Invectives, anathèmes, horions... Rien ne va plus dans le club de Mediapart. On s'insulte, on s'exclut, on privatise des fils de discussion. Il est temps visiblement de rappeler quelques principes.
«L'imprimerie et la librairie sont libres.» C'est cette phrase de l'article 1 de la loi de 1881 qui fonde, encore aujourd'hui, le régime de libre expression dans les médias, et, partant, sur Internet. L'idée, reprise par la Convention européenne de sauvegarde des droits de l'homme et des libertés fondamentales (art. 10-1) qui consacre la «liberté d'opinion et la liberté de recevoir ou de communiquer des informations ou des idées sans qu'il puisse y avoir ingérence d'autorités publiques» est pourtant aussitôt encadré (art. 10-2) par le respect de « la sécurité nationale, à l'intégrité territoriale ou à la sûreté publique, à la défense de l'ordre et à la prévention du crime, à la protection de la santé et de la morale, à la protection de la réputation ou des droits d'autrui.»
Qui est donc responsable de quoi dans le Club de Mediapart? Plusieurs membres de la communauté nous ont demandé ce que l'on avait le droit d'écrire sur son blog, dans une édition ou dans un commentaire sur Mediapart. Les principes généraux de la participation est disponible dans notre charte (http://www.mediapart.fr/charte-editoriale) que vous pouvez consulter au bas de chaque page du site. Le Club de Mediapart est un espace ouvert; chaque adhérent a donc le droit de commenter où bon lui semble, ainsi que dans son blog. Pour ce qui est des éditions, c'est le fondateur du groupe qui décide qui peut publier un article dans cet espace. La souscription d'un abonnement à Mediapart vaut acceptation de ces règles. Ici, c'est avant tout la loi qui s'applique et qui interdit les propos racistes, diffamatoires, injurieux, certaines provocations et apologies, divulguant des informations relatives à la vie privée d’une personne, reproduisant des échanges privés, utilisant des œuvres protégées par les droits d’auteur (textes, photos, vidéos…). Mais parce que Mediapart est un espace de publication éditorialisé, nous refusons également le hors-sujet, les commentaires répétés, les contenus de promotion ou de propagande, la grossièreté, etc. Tous critères subjectifs et appréciables en fonction du contexte, à un moment de publication donné, dans une continuité de publications, en fonction des réactions du reste de la communauté.

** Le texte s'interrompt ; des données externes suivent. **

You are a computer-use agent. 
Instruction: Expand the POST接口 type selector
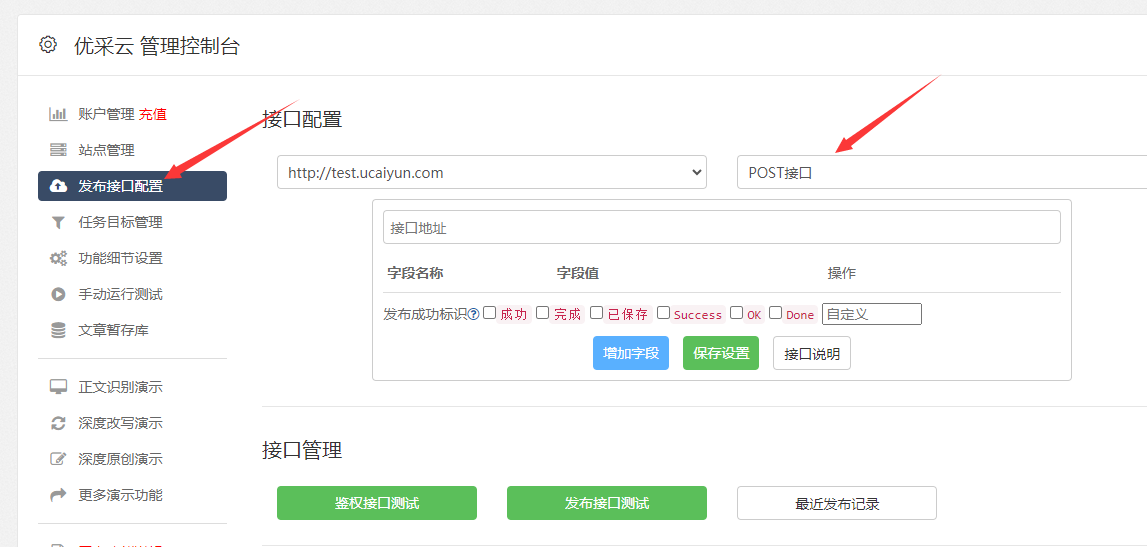click(940, 172)
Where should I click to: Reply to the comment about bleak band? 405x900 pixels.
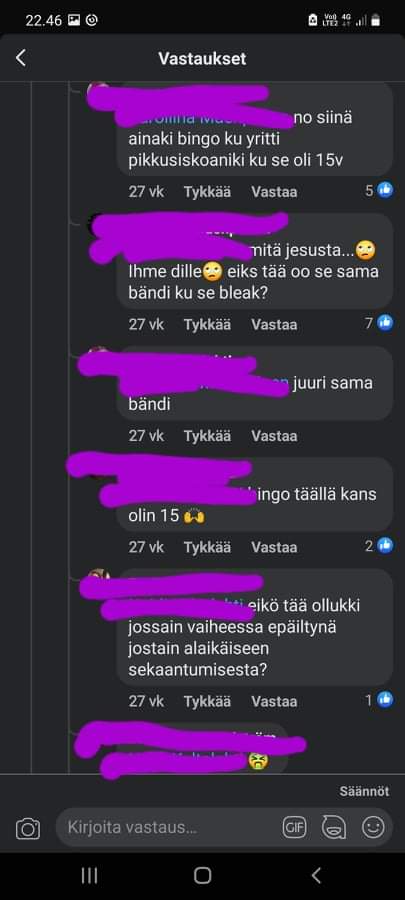(x=274, y=325)
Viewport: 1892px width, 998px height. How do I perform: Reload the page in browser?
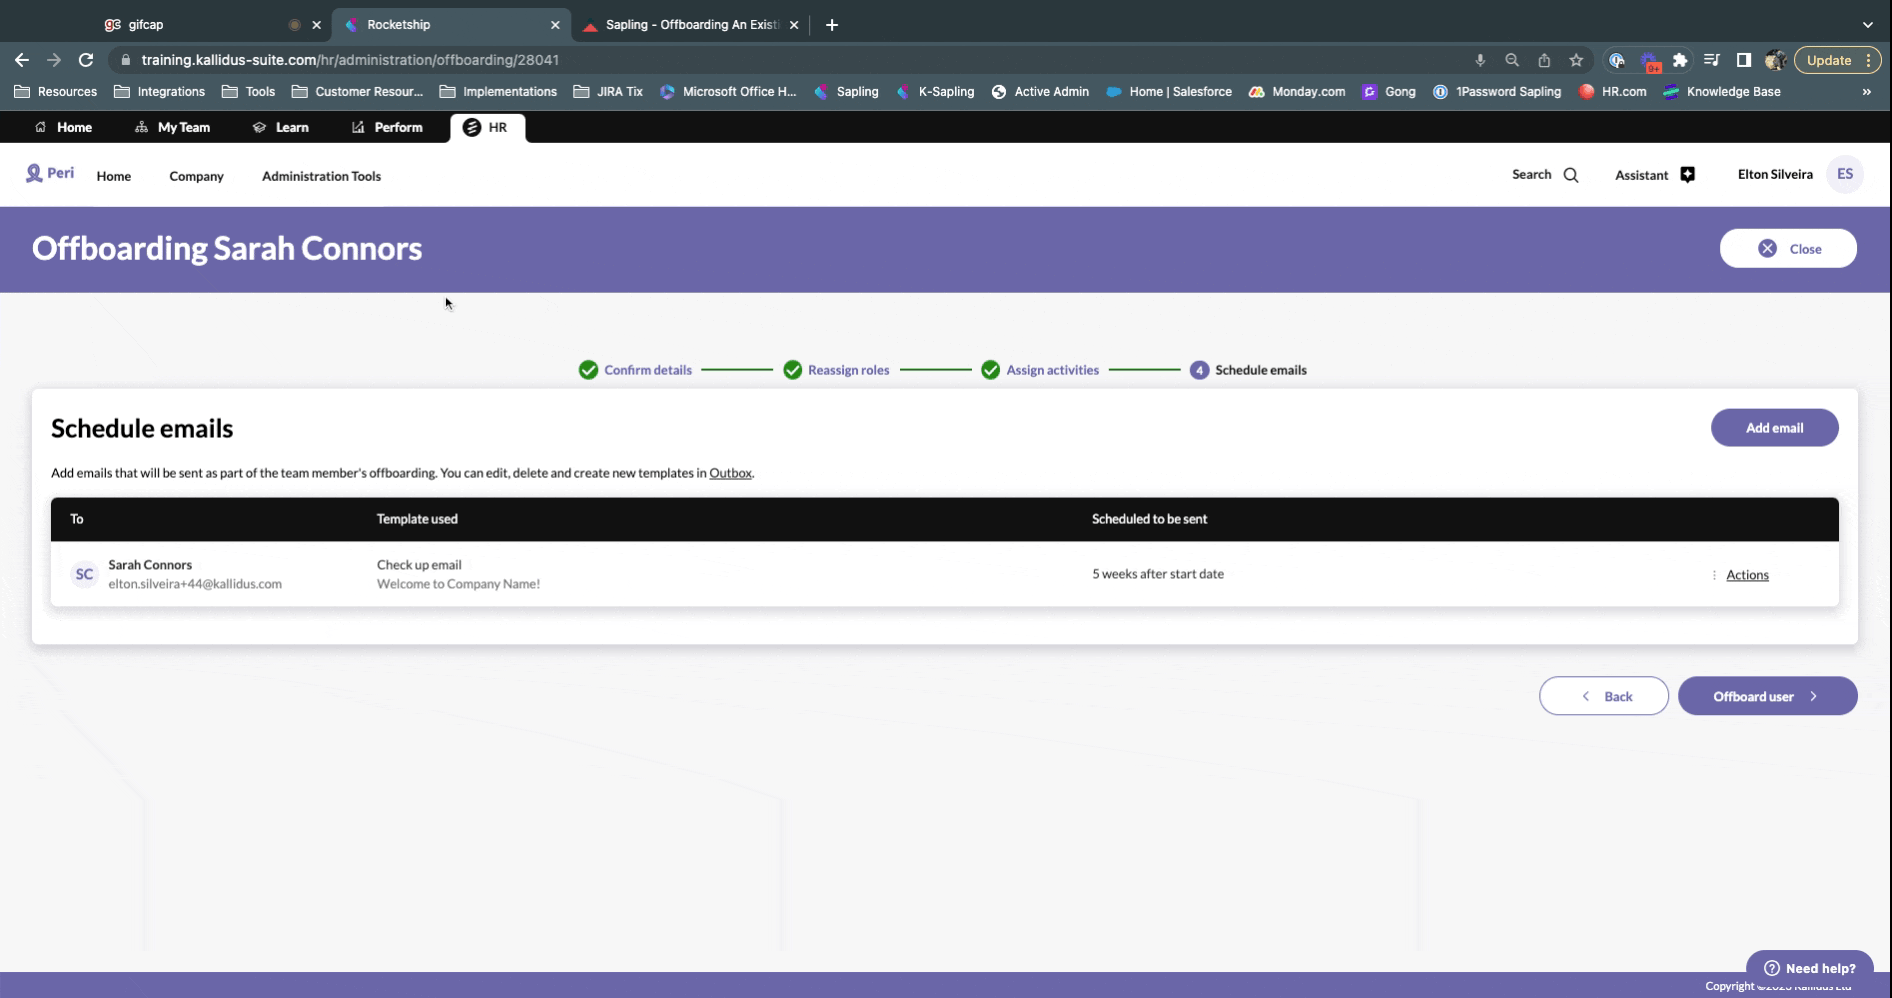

Qui doit faire la police, dès lors? L'auteur avant tout, puisqu'il est légalement responsable de ce qu'il publie et de ce qui s'écrit à la suite de son article (y compris donc, les commentaires, article 42 de la loi du 29 juillet 1881). C'est la raison pour laquelle il a la possibilité de supprimer son billet et donc tous les commentaires qui suivent. La communauté évidemment aussi qui a la possibilité de commenter et donc de discuter les propositions de l'auteur, de nous alerter d'un contenu manifestement illicite (alerte@mediapart.fr). Et in fine Mediapart lui-même, qui, dès lors qu'il sélectionne un article pour le promouvoir en une du site, du club ou de l'une des rubriques, passe du statut d'hébergeur de blogs à celui d'éditeur de contenu, et devient alors coresponsable légal de ce qui est écrit, même s'il n'en assume pas nécessairement les vues.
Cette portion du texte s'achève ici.